University of British Columbia researchers have identified three major patterns that emerge among couples dealing with male depression. These can be described as “trading places,” “business as usual” and “edgy tensions.”
Published in the Social Science & Medicine journal and led by UBC researcher John Oliffe, the paper details how heterosexual couples’ gender roles undergo radical shifts and strain when the male partner is depressed and the female partner seeks to help. Depression, a disorder often thought of as a women’s health issue, is underreported in men, and little is known about how heterosexual couples respond when the male partner is depressed.
“Overall, our study underscores how women play a key role in helping their male partners manage their depression,” says Oliffe, an associate professor in the School of Nursing whose work investigates masculinities and men’s health with a focus on men’s depression.
“Our findings suggest that gender relations are pivotal in how health decisions are made in families and for that reason, it’s important to understand couple dynamics if we want to have effective interventions.”
Oliffe and his UBC colleagues found that “trading places” is the most common pattern.
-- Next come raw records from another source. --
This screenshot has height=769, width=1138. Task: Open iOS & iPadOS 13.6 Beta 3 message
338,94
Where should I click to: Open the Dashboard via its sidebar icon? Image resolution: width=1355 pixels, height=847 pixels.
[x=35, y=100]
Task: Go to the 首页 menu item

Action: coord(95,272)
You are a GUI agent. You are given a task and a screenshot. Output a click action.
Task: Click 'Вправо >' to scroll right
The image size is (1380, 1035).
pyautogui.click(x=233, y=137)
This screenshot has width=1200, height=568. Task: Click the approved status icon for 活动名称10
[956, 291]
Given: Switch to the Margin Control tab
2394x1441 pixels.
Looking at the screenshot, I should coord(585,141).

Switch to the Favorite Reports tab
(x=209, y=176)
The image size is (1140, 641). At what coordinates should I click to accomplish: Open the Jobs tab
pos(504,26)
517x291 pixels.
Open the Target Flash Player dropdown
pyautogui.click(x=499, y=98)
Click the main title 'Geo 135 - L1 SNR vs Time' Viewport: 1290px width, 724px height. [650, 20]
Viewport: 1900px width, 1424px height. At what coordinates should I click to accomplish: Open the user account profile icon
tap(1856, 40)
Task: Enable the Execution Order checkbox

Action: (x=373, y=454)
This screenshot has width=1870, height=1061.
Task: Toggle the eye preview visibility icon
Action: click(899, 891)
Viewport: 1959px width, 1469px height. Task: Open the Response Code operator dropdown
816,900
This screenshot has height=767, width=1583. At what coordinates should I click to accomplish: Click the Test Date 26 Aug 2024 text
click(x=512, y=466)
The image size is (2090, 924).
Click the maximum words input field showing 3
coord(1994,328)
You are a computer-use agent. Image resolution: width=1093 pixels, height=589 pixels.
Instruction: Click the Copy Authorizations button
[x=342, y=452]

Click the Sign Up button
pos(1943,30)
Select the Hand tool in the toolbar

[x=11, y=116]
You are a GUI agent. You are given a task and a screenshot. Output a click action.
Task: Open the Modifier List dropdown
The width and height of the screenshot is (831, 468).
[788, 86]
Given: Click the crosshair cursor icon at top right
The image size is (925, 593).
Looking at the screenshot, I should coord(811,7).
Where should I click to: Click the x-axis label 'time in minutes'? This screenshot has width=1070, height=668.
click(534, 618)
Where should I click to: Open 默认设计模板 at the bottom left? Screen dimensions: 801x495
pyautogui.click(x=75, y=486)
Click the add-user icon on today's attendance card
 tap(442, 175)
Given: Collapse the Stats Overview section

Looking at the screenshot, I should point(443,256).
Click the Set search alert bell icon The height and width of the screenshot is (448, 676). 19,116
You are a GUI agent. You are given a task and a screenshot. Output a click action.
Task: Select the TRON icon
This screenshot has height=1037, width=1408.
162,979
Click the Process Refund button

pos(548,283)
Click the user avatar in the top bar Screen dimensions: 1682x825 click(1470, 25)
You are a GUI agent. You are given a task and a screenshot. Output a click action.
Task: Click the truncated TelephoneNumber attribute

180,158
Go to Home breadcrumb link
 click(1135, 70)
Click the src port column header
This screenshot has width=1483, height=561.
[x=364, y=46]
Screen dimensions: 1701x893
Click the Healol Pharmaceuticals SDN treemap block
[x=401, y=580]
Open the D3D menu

In these relationships, the partners took on atypical masculine and feminine roles to cope with challenges caused by the men’s depression. For instance, men assumed the role of homemaker while the women became the family breadwinner.
Oliffe says, “Here, women partners also broke with feminine ideals in how they provided partner support by employing tough love strategies for self-protection and a means of prompting the men’s self-management of their depression.”
The second most common pattern is “business as usual,” when couples sought to downplay or mask any problems caused by the men’s depression. Holding firm to idealized heterosexual gender roles, the women continued to support and nurture their partners. Despite their ongoing struggles with depression, the men continued to work hard to maintain their careers in typically masculine arenas, which in the study included engineering, science, law enforcement, forestry and coaching.
The third pattern, “edgy tensions,” describes men and women caught in dysfunctional relationships. Each holding ideas of gender roles that differed from those of their partner, these couples grappled with resentment. The men resisted medical treatment. Instead, they used alcohol and illicit drugs, at least in part, to self-manage their depression. The women expressed ambivalence about conforming to the feminine ideal of being a “selfless nurturer,” especially for men who were volatile and unpredictable. The men in turn espoused a view of themselves as head of the household.
The study conducted qualitative analysis through in-depth interviews with 26 men, diagnosed or self identified as depressed, and their 26 partners, from Prince George, Kelowna and Vancouver. The study participants ranged in age from 20 to 53 years old. The duration of the couples’ relationships ranged from two months to 18 years; seven couples had children living at home.
The men self-identified as Anglo-Canadian, First Nations, European, Asian and Middle Eastern. Seven couples were in mixed ethnicity relationships. The men had varying levels of education ranging from some high school to graduate degrees; 14 of the 26 men were unemployed at the time of interview, and self-identified as being of low socio-economic status as a consequence.
This research received support through the Canadian Institutes of Health Research, Institute of Gender and Health.